Adams, the son of America’s second president, was painted a political elitist, who was out of touch with the common man. Opponents of Jackson, meanwhile, had no shortage of fodder. A product of humble beginnings, he’d amassed a cotton-growing plantation with some 44 slaves by the time of his first presidential bid. When one managed to escape, he posted an ad in the Tennessee Gazette, offering, “ten dollars extra, for every hundred lashes any person will give him, to the amount of three hundred.”
He rarely met a man he didn’t want to duel, challenging more than 100 over the course of his life. In 1806, he shot Charles Dickinson in the chest, over a racehorse bet. But it was Jackson’s wholesale slaughter of Native Americans that was almost certainly his most horrific legacy, earning him the nickname “Indian killer” decades before he signed the Indian Removal Act that gave rise to the Trail of Tears.

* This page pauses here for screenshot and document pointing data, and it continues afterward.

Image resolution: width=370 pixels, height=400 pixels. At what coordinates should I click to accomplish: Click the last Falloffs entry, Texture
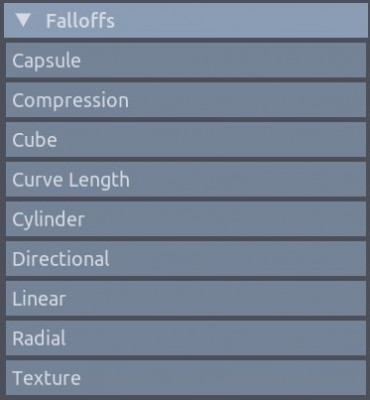[186, 378]
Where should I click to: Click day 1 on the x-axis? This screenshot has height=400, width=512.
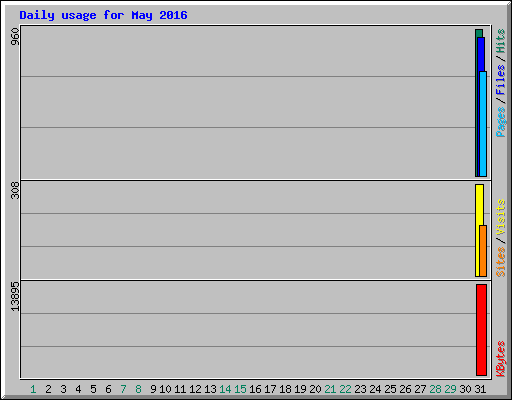point(33,389)
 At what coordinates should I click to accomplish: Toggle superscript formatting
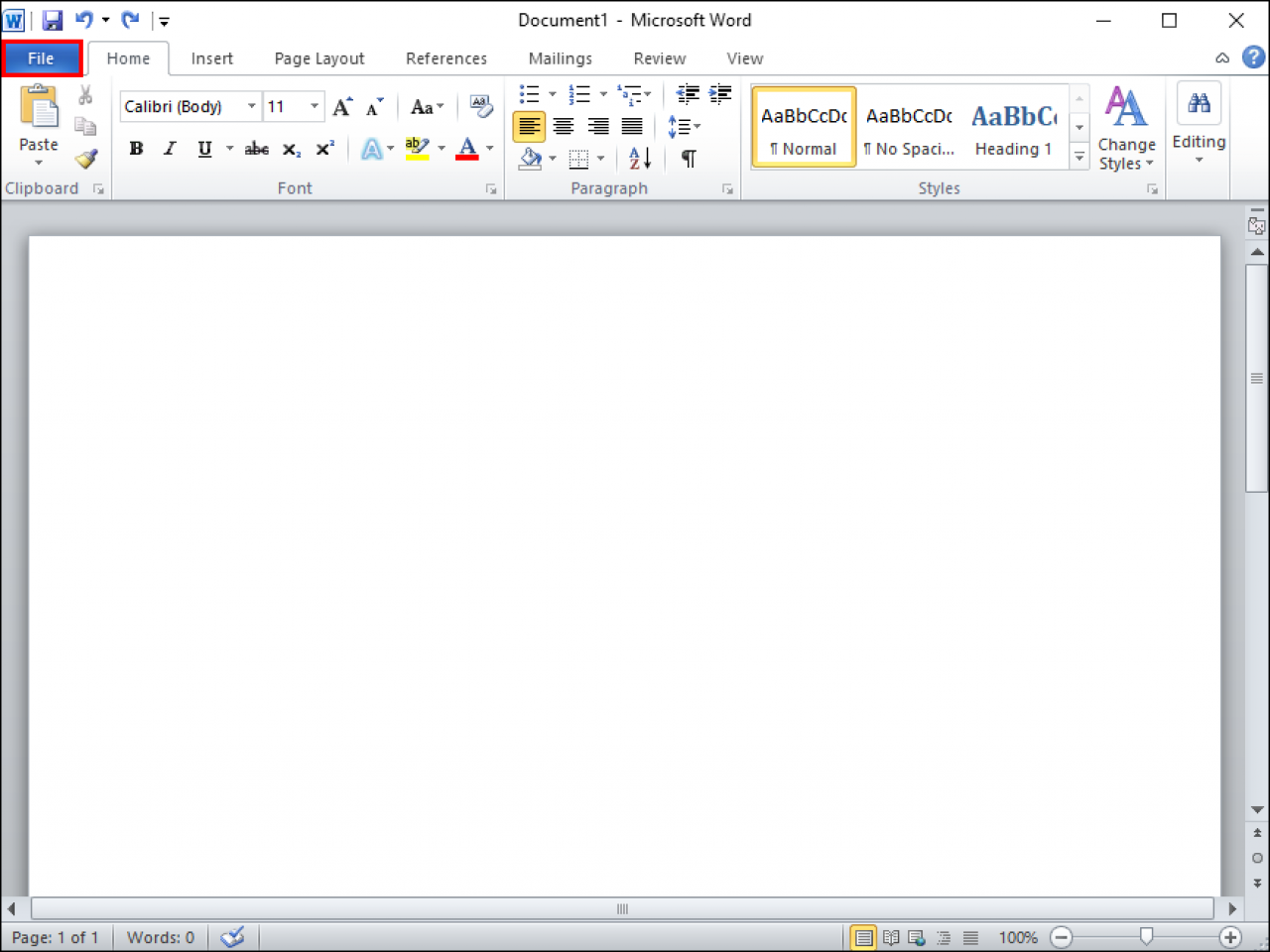click(x=323, y=149)
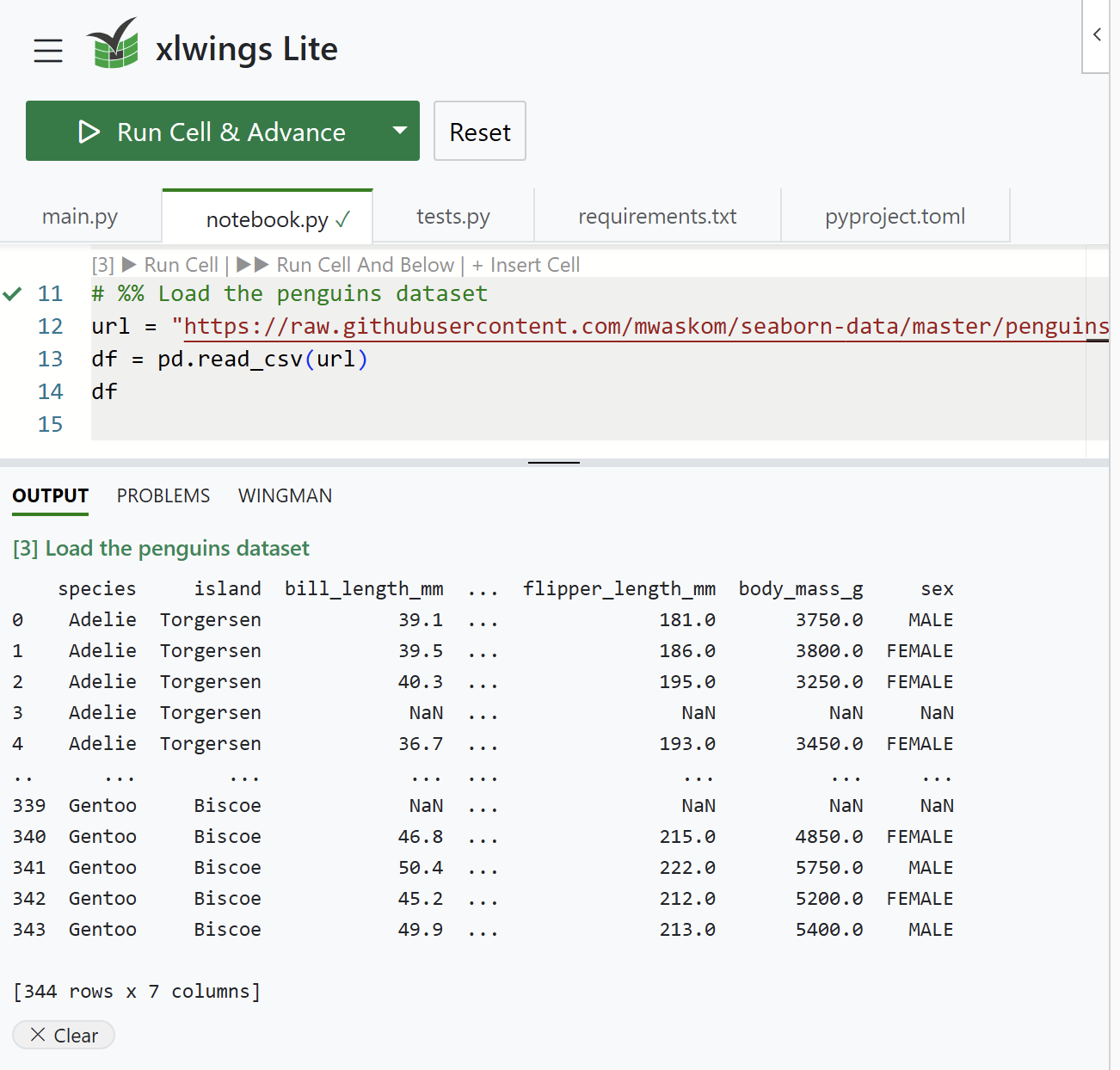
Task: Clear the output with the Clear button
Action: click(x=64, y=1036)
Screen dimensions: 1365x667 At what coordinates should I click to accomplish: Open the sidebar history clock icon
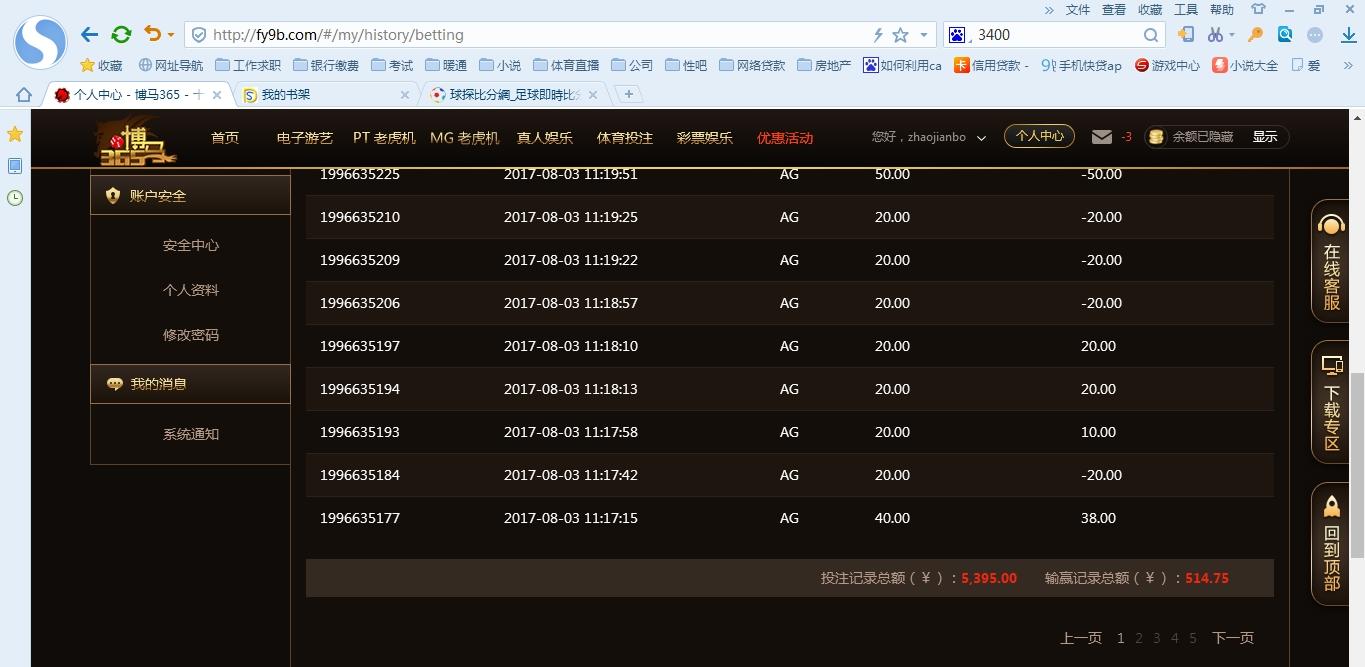[x=15, y=198]
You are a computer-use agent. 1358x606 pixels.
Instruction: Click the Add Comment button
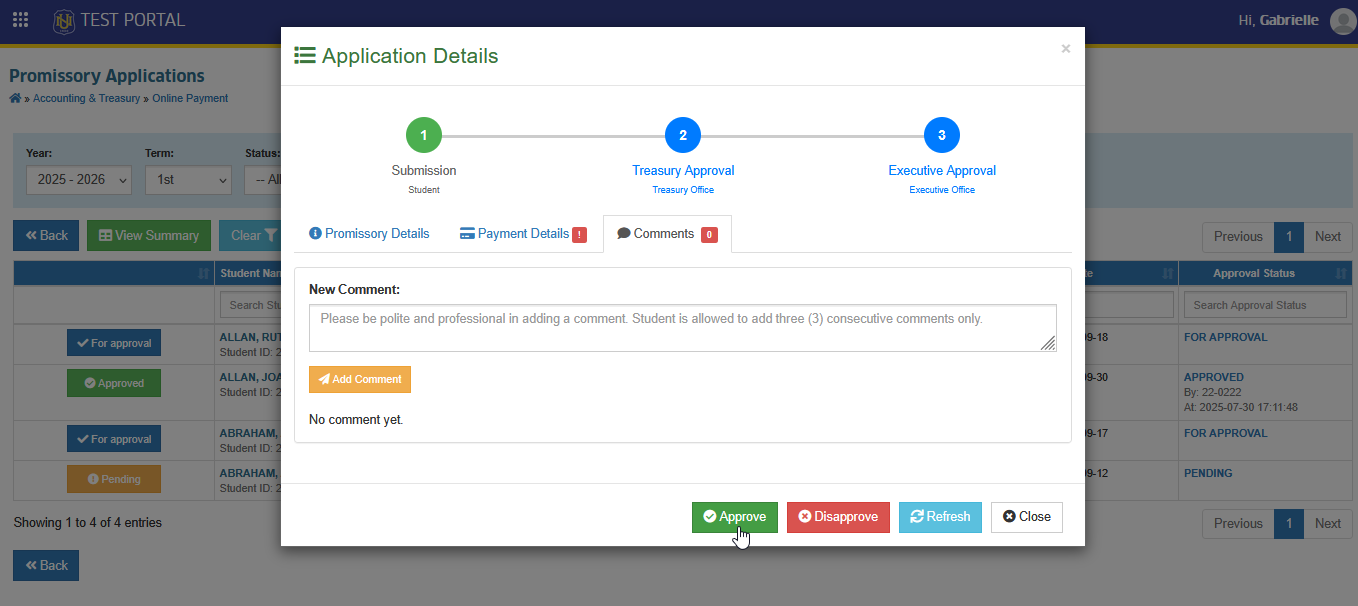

Published at the height of the 1828 campaign, The Coffin Handbills turned Jackson’s checkered (but celebrated) military history against him. True accounts of native slaughter were heightened. Suddenly, it wasn’t enough to simply murder hundreds, the General had decided to cap things off by, quite literally, eating unarmed innocents for breakfast.
“Not content with committing this shocking and unnatural outrage on humanity,” the broadsheet read, “he attempted to compel all the officers and soldiers under his command, to make a breakfast of the same kind, alleging that it was better than camp beef; but finding that this act of tyranny would produce a general revolt, he was compelled, from necessity, to abandon the project.”
Rachel Jackson was targeted, as well. When they married in 1791, they were unaware that her divorce from a prior husband had not been finalize. The publisher seized on this discovery, leveling charges of adultery and bigamy.
While the accusations were made on Adams’ behalf, ultimately the President refused to participate. Jackson, on the other hand, played along happily, outlining how papers should attack his opponent. In one particularly memorable bit of mudslinging, Adams was accused of pimping out an American girl to the Russian Czar. Such sexual services were said to be behind his success as an ambassador to the country.
This time, Jackson won in a landslide.
After an historically ugly campaign, Adams sat out the March 4th inauguration. The public, however, did not. Between 10,000 and 20,000 people showed up to the Capitol to see Jackson sworn in. Attendees rushed the White House for a party Rep. James Hamilton Jr. later called a “Saturnalia.” The public mixed with the Washington elite. Large tubs of whiskey-spiked orange punch and ice cream were served, and ultimately passed through White House windows in hopes of shepherding the unruly mob outside.
Hoping to shake the President’s hand, a crowd backed Jackson up agains the wall. Tired and overwhelmed, security finally came to his aid and ushered him back to his hotel for dinner. Aghast by the scene that had unfolded, then-Supreme Court Justice Joseph Story noted, "The reign of King Mob seemed triumphant.”